PBS is a growing chain, with five locations across the country, dreamed up by founder and CEO Robert Thompson. It made its way to Detroit following a courtship with Dan Gilbert (whose Bedrock Real Estate Services owns the Z structure), who convinced him Detroit should be the next city he places his bets on, that this dining, boozing, and gaming emporium is what young downtown office workers want after they've clocked in long days in a cubicle.
The problem is that bet turned out to pay off, more so than Thompson or his local team could had bargained for. The place was staffed to accommodate roughly half of the volume that actually turned out within its first few months. This resulted in a venue fraught with an overwhelmed crew and a customer base that took to social media to voice its disappointment in the service.
"I've been in this industry since I was 16, an owner since 1997, and I've never in my career experienced the onslaught of business in my first 60 days as I did in Detroit," Thompson told us. "It's a good problem to have but it's still a problem, nonetheless."
In its first 90 days of opening, PBS replaced 95 percent of its 175 staff members and spent thousands of dollars to throw a free brunch for a peeved Facebooker (and popular local shop owner) and 99 of her closest friends (which turned out to be a social media free-for-all for the first 100 people who signed up online) following an undisclosed fiasco with the crew.
The service dilemma seems to have worked itself out for the most part, as the venue continues to attract customers, but some kinks to linger.
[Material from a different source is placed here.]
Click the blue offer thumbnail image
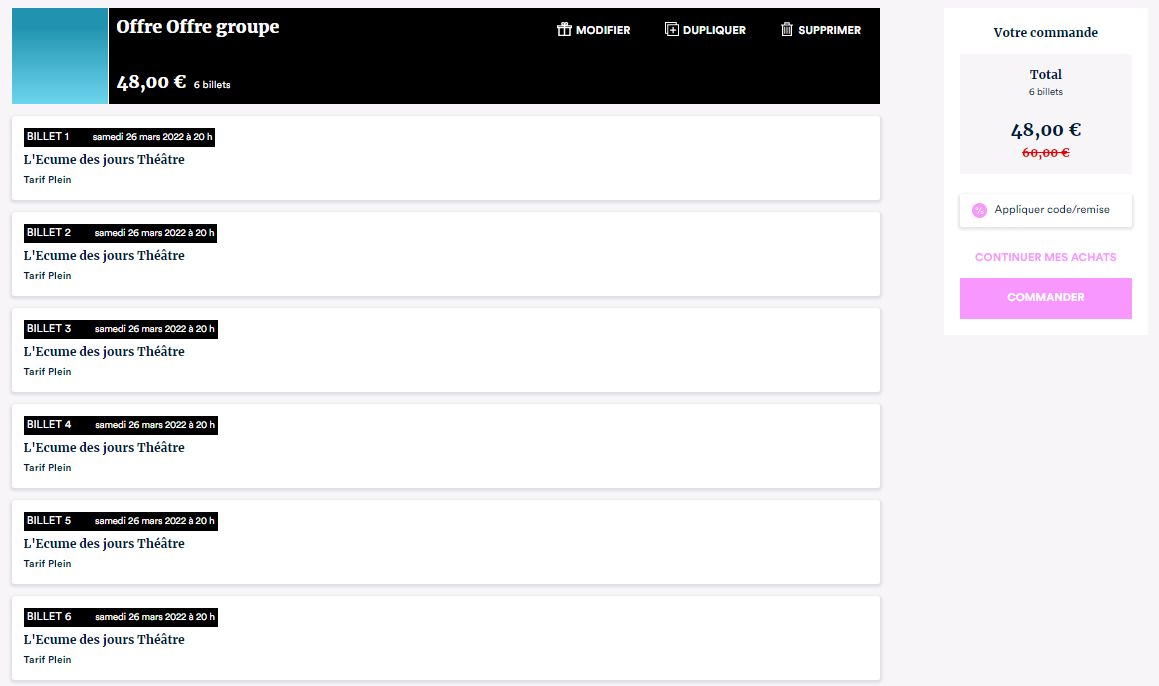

The staff's interactions with customers are mostly prompt and attentive, but in the three occasions we visited, some were overheard griping out loud over guests' complaints about what came out of the kitchen.
In all, PBS is a fun concept, with a forward-looking yet accessible menu and drink program that would tend to appeal to the growing downtown millennial population. One problem seems to be that workers at Punch Bowl are expected to man such a wide-open arena. The venue's success hinges on whether management can train a restaurant staff to handle an environment that feels more like an oversized gaming parlor than a dining establishment.